U.N. Cracks Down on Corruption in Peacekeeping Staff
This article is from the archive of The New York Sun before the launch of its new website in 2022. The Sun has neither altered nor updated such articles but will seek to correct any errors, mis-categorizations or other problems introduced during transfer.
UNITED NATIONS — A U.N. task force has uncovered a pervasive pattern of corruption and mismanagement involving hundreds of millions of dollars in contracts for fuel, food, construction, and other materials used by U.N. peacekeeping operations, which are in the midst of their largest expansion in 15 years.
In recent weeks, 10 procurement officials have been charged with misconduct for soliciting bribes and rigging bids in Congo and Haiti. It has been the largest single crackdown on U.N. staff malfeasance in the field in more than a decade.
The task force has issued a series of public and confidential reports charging that corruption has spread from U.N. headquarters — where three officials have been convicted in bribery schemes — to the far reaches of its growing peacekeeping empire. The task force has also cast a spotlight on the U.N.’s repeated failure to take action against officials suspected of wrongdoing, allowing them to carry out criminal schemes in one U.N. mission after another.
“The task force identified multiple instances of fraud, corruption, waste and mismanagement at U.N. headquarters and peacekeeping missions, including ten significant instances of fraud and corruption with aggregate value in excess of $610 million,” said one report by the task force, headed by a former federal prosecutor in Connecticut, Robert Appleton. The crop of new corruption cases highlights the limits of reforms imposed since the early 1990s, when a previous buildup of peacekeeping missions led to reports of rampant corruption in Cambodia, Somalia, and the Balkans. In response, the United Nations created the Office of Internal Oversight Services in 1994, but it has a poor record of holding corrupt officials to account.
The recent investigation in Congo uncovered “widespread and inherent corruption” throughout the mission’s purchasing department. One official targeted in the probe, Abdul Karim Masri, had emerged unscathed from repeated OIOS inquiries into his alleged activities over more than a decade. The task force charged that Mr. Masri, 54, engaged in an “extensive pattern of bribery” during his seven years in Congo, according to a confidential account of the probe.
The unit claimed Mr. Masri accepted a $10,000 bribe from a boating company, steered a lucrative catering contract to a friend, and persuaded one U.N. contractor to paint his apartment and swimming pool for free and another to supply him with a steep discount on a Mercedes-Benz. It also described an effort by Mr. Masri to solicit a kickback from a construction executive on a $5.5 million contract to refurbish an airfield in eastern Congo.

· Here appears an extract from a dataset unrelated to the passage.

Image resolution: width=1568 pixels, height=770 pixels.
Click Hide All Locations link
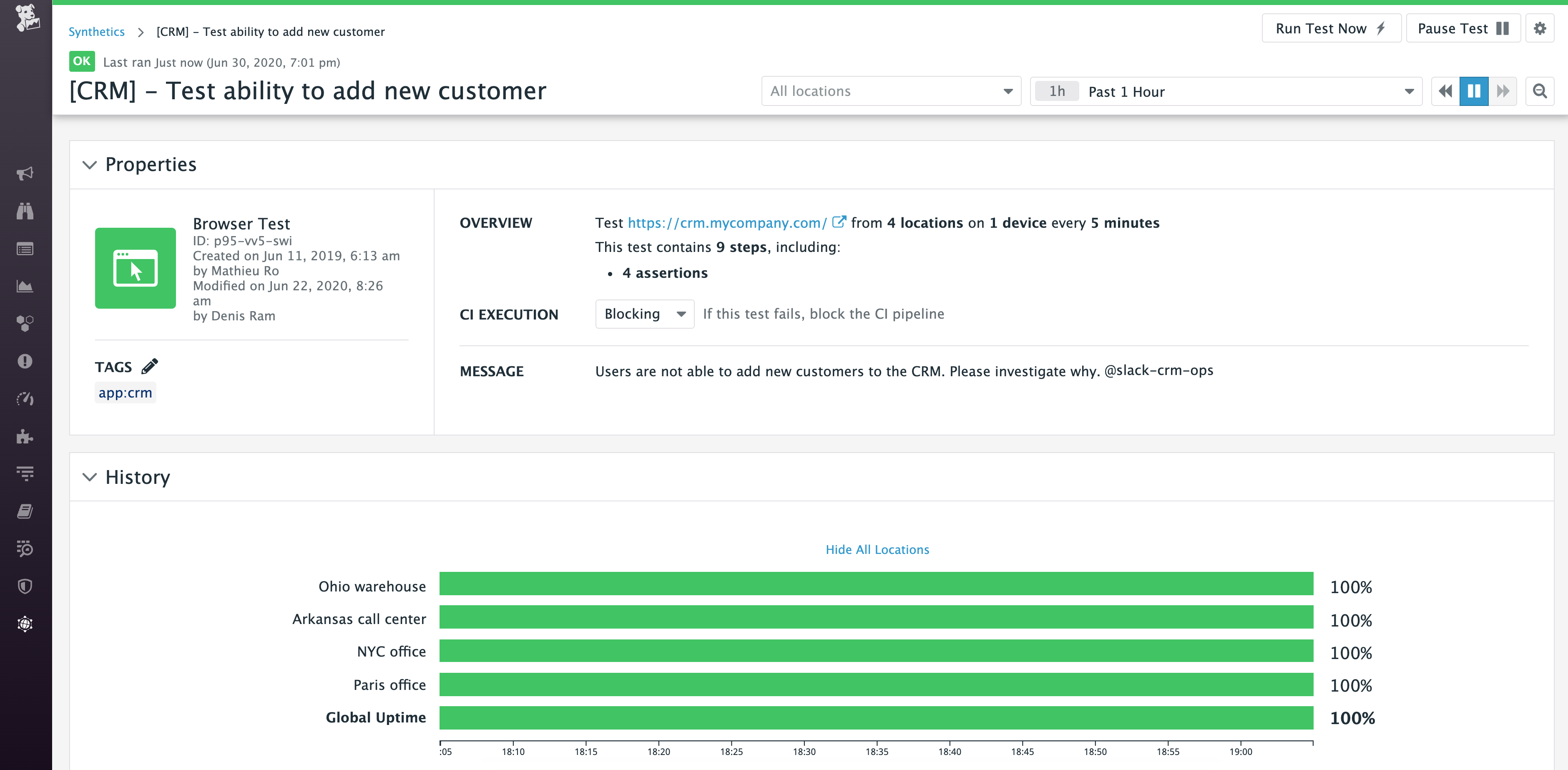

“We are the ones deciding the case,” Mr. Masri told him, according to the account of a meeting at Mr. Masri’s Kinshasa home. “It’s in our hands.”
Mr. Masri declined repeated requests by e-mail to comment on the findings, saying that U.N. rules do not permit him to “deal with the press.” He referred questions to U.N. staff counsel Edwin Nhliziyo, a retired U.N. auditor who served with Mr. Masri in Congo. “He has denied all these allegations,” Mr. Nhliziyo said. “If the U.N. has the evidence to back all of this stuff up, that is fine. At this point it’s just allegations, and he is innocent until proven guilty.”
In Haiti, the United Nations charged five employees with misconduct after the task force established that they had steered a $10 million-a-year fuel contract to a Haitian company, Distributeurs Nationaux S.A., according to U.N. officials and confidential documents. The task force has been unable to prove that the five profited from the scheme, citing its lack of authority to subpoena bank records, but they recommended the case be referred for criminal prosecution by authorities in Haiti or America.
U.N. officials privately contend that some malfeasance is inevitable in an organization that processes 12,000 purchase orders in the field each year and buys enough energy to power a city larger than Washington, D.C. They also noted that some previous U.N. corruption crackdowns have unraveled under closer examination.
“I don’t believe there is, or that [the investigators] have found, a culture out there of fraudulent behaviors,” an Australian national who administers U.N. peacekeeping missions, Philip Cooper, said. “We have our share of malpractice, but we do not have many cases of straight-out fraud like has been found in the Congo.”
The latest investigations grew out of the probe into the U.N.’s Iraqi oil-for-food program by a former Federal Reserve Board chairman, Paul Volcker. It comes as spending on peacekeeping operations is rising — from $2.2 billion in 2004 to $7 billion — supporting a force of more than 100,000 peacekeepers.
Mr. Volcker’s team helped uncover a bribery scheme by a U.N. procurement officer, Alexander Yakovlev of Russia, who pleaded guilty in August 2005 to federal charges that he received nearly $1 million in kickbacks for steering contracts to favored companies.